Goal
Lay out the material below as a numbered list with blank lines omitted, beginning at the line containing "scheme (788, 459)" and continuing through the final line of the material. Leave the pictures out of your answer.

BEGIN Task inputs

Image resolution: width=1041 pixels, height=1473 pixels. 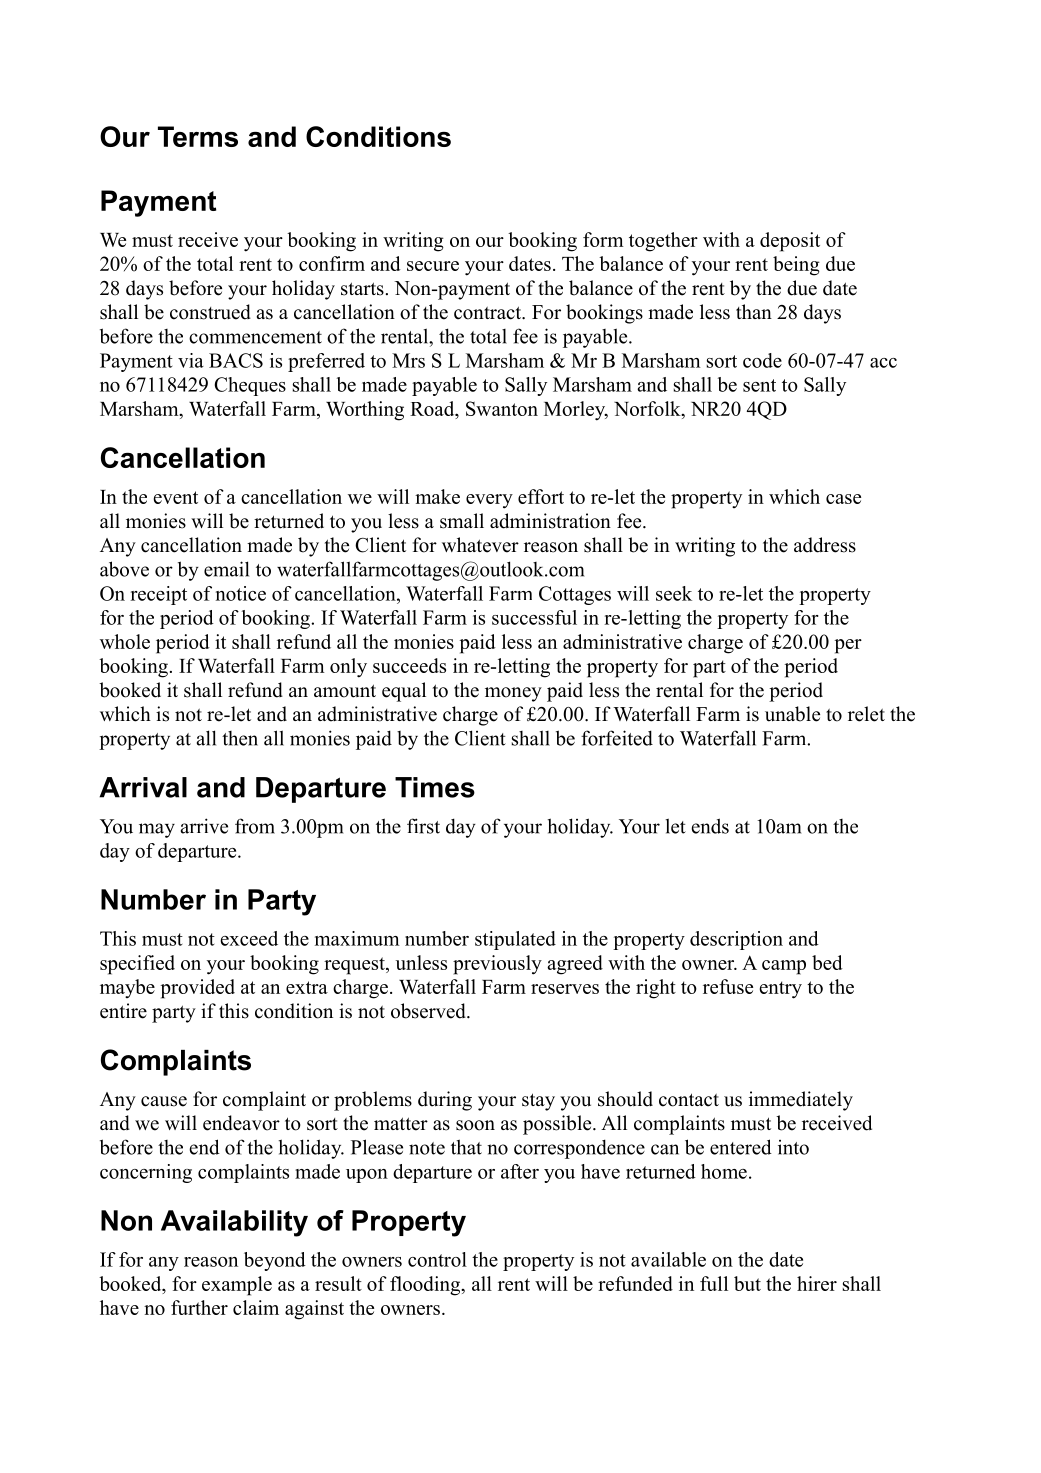 I want to click on arrive, so click(x=204, y=826).
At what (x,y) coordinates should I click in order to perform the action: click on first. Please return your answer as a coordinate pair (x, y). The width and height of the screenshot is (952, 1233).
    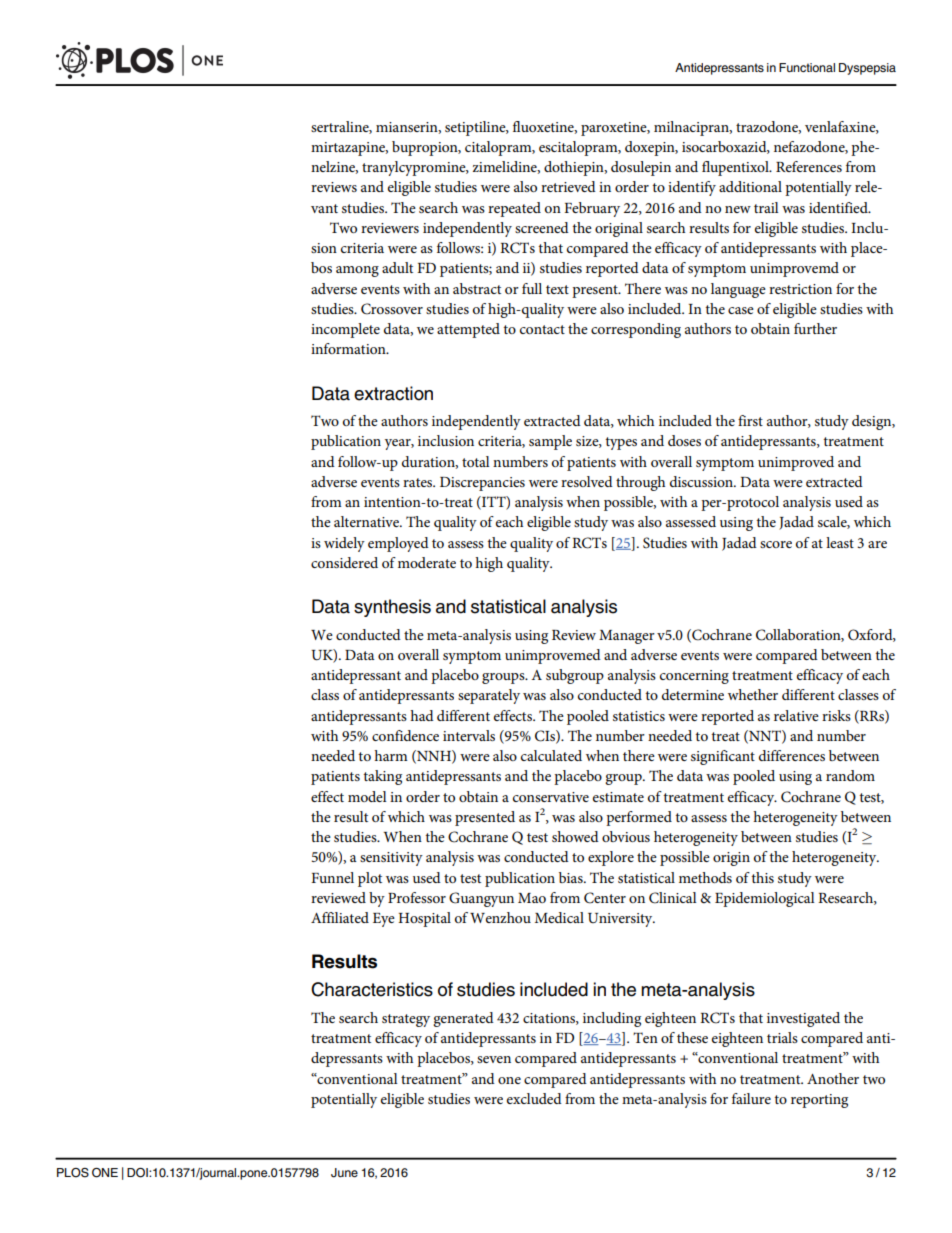
    Looking at the image, I should click on (750, 420).
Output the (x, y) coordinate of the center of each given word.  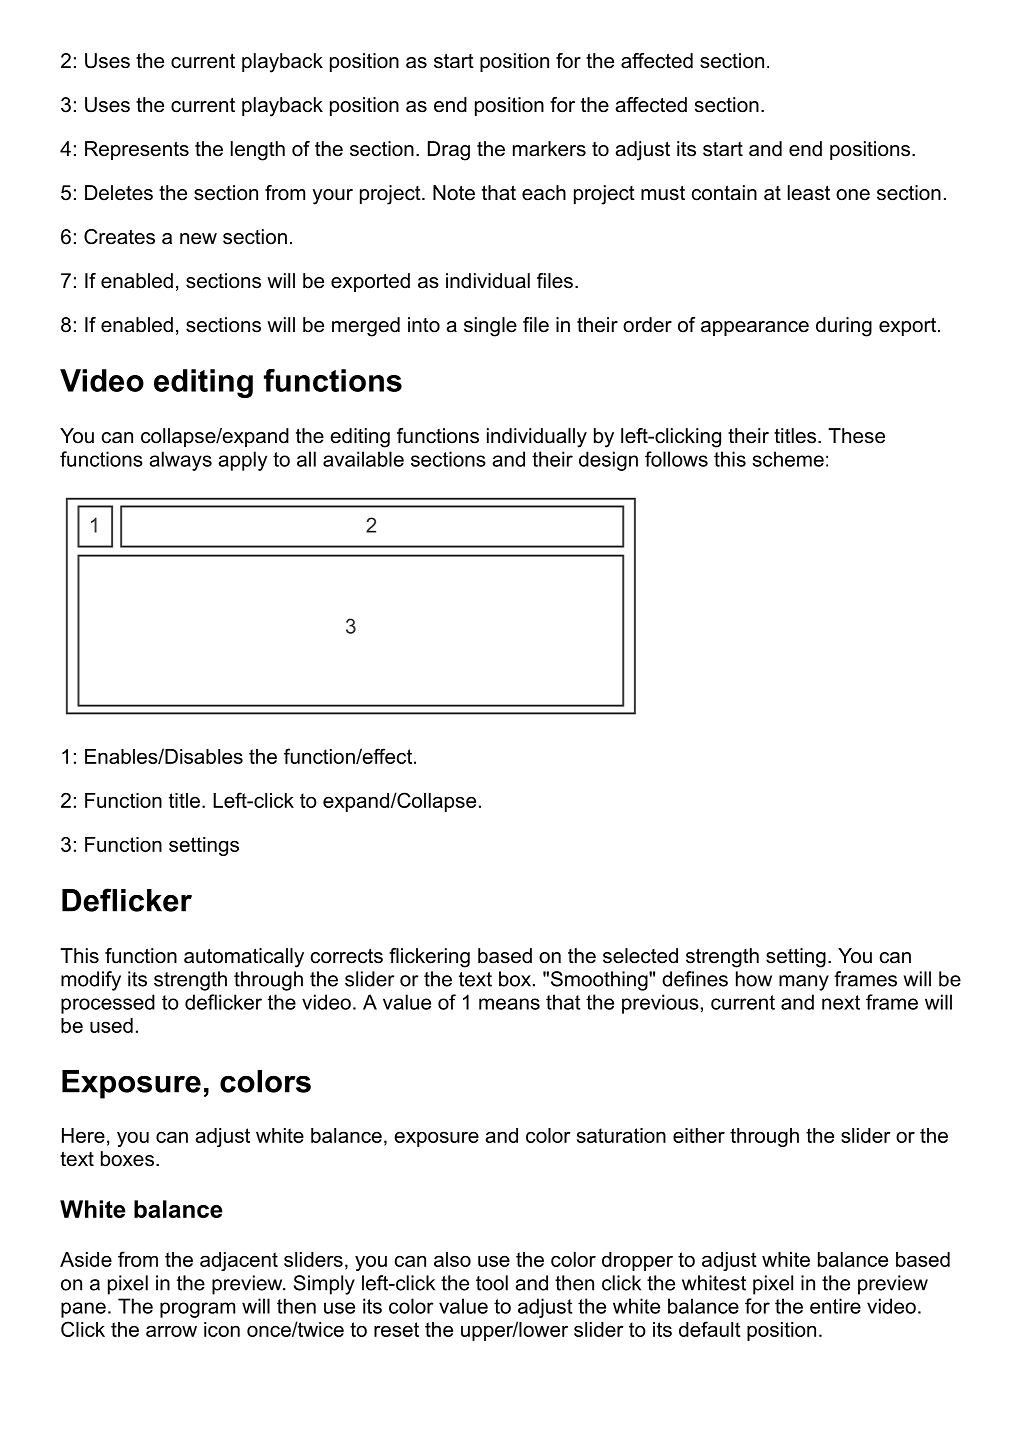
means (509, 1004)
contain (724, 193)
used (111, 1025)
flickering (429, 958)
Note (454, 193)
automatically (244, 958)
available (363, 459)
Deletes (119, 193)
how (754, 979)
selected (640, 956)
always (180, 461)
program (197, 1310)
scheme (788, 459)
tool (492, 1283)
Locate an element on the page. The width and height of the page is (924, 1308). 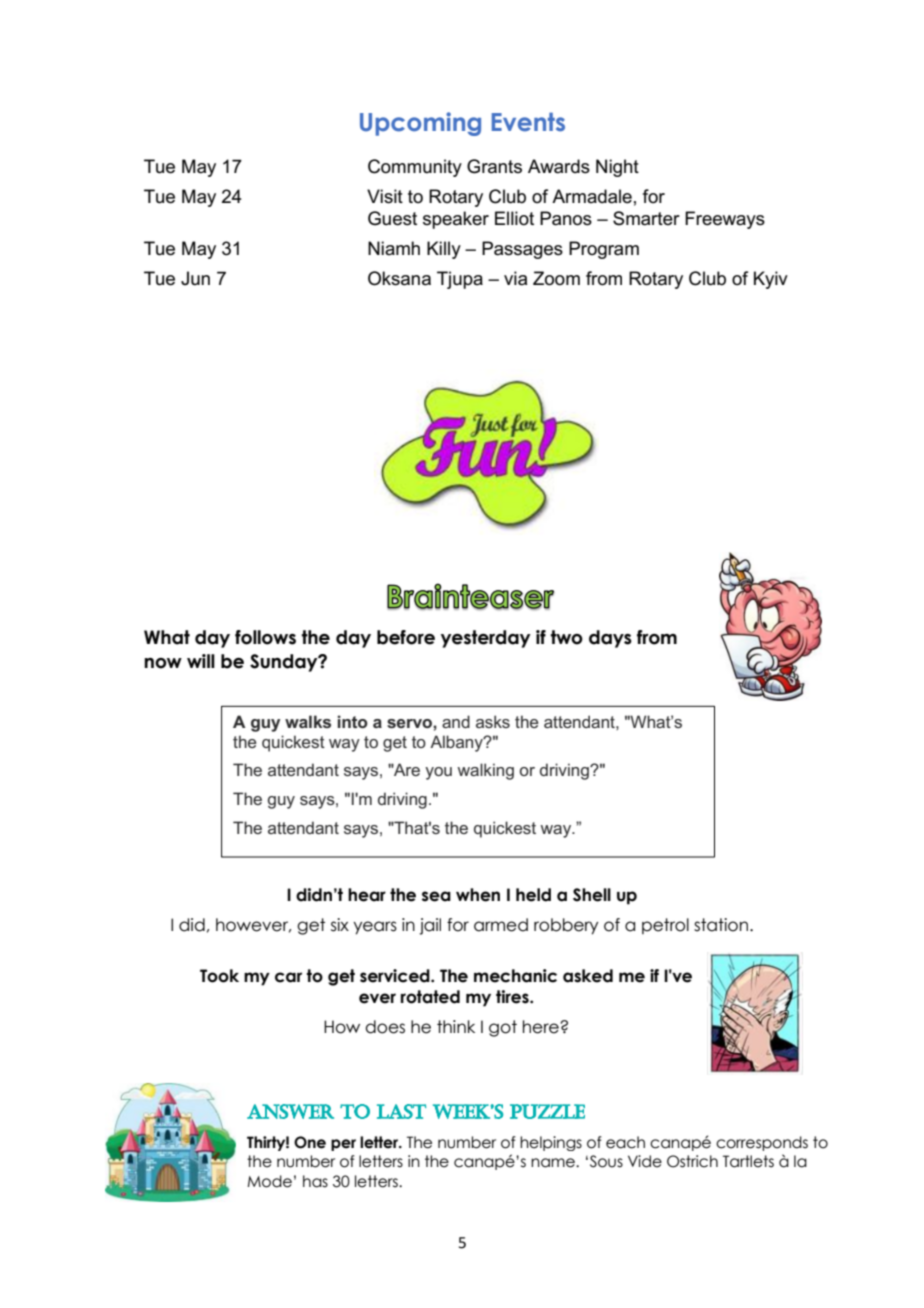
station is located at coordinates (721, 925).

END Task inputs

Response to this task
1. scheme (788, 459)
2. tool (492, 1283)
3. Locate an element on the page. The width and height of the page is (924, 1308). 
4. station is located at coordinates (721, 925).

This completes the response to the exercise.